● SUPPLIED RECORDS

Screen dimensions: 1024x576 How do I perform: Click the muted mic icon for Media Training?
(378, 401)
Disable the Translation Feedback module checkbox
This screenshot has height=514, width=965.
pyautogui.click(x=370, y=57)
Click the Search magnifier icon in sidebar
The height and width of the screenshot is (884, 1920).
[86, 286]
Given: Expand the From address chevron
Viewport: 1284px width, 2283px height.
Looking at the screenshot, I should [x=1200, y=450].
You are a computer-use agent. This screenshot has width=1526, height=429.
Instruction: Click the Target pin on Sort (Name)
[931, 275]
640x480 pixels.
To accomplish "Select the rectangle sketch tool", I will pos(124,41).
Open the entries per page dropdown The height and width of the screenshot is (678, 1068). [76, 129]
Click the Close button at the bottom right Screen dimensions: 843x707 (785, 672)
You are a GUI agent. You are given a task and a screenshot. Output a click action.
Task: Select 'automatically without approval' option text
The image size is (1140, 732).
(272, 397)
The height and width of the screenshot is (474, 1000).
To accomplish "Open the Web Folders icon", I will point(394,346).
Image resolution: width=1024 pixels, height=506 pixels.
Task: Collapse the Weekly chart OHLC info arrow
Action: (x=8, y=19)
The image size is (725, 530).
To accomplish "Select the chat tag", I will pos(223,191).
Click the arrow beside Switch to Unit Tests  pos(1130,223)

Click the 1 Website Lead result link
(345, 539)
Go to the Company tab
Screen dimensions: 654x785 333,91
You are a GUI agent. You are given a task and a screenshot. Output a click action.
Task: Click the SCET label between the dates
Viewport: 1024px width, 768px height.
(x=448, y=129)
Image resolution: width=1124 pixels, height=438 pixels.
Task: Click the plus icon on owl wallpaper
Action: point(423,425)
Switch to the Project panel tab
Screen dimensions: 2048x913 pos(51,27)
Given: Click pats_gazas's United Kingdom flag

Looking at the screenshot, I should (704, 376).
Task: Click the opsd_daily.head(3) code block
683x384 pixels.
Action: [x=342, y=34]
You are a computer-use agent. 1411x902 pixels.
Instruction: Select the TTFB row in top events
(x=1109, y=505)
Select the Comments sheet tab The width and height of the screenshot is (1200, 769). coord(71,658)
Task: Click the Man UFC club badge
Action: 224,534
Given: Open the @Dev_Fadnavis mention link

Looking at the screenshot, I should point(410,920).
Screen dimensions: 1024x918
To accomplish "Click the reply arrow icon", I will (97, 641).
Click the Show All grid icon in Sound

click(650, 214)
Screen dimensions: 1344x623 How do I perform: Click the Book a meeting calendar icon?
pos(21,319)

● ABOUT THIS TASK
Copy the records above exactly, beginning at the line that contains "Instruction: Click the" and stopping after the line that contains "The height and width of the screenshot is (474, 1000).".

● PROBLEM SOLUTION
Instruction: Click the Target pin on Sort (Name)
[931, 275]
640x480 pixels.
To accomplish "Select the rectangle sketch tool", I will pos(124,41).
Open the entries per page dropdown The height and width of the screenshot is (678, 1068). [76, 129]
Click the Close button at the bottom right Screen dimensions: 843x707 (785, 672)
You are a GUI agent. You are given a task and a screenshot. Output a click action.
Task: Select 'automatically without approval' option text
The image size is (1140, 732).
(272, 397)
The height and width of the screenshot is (474, 1000).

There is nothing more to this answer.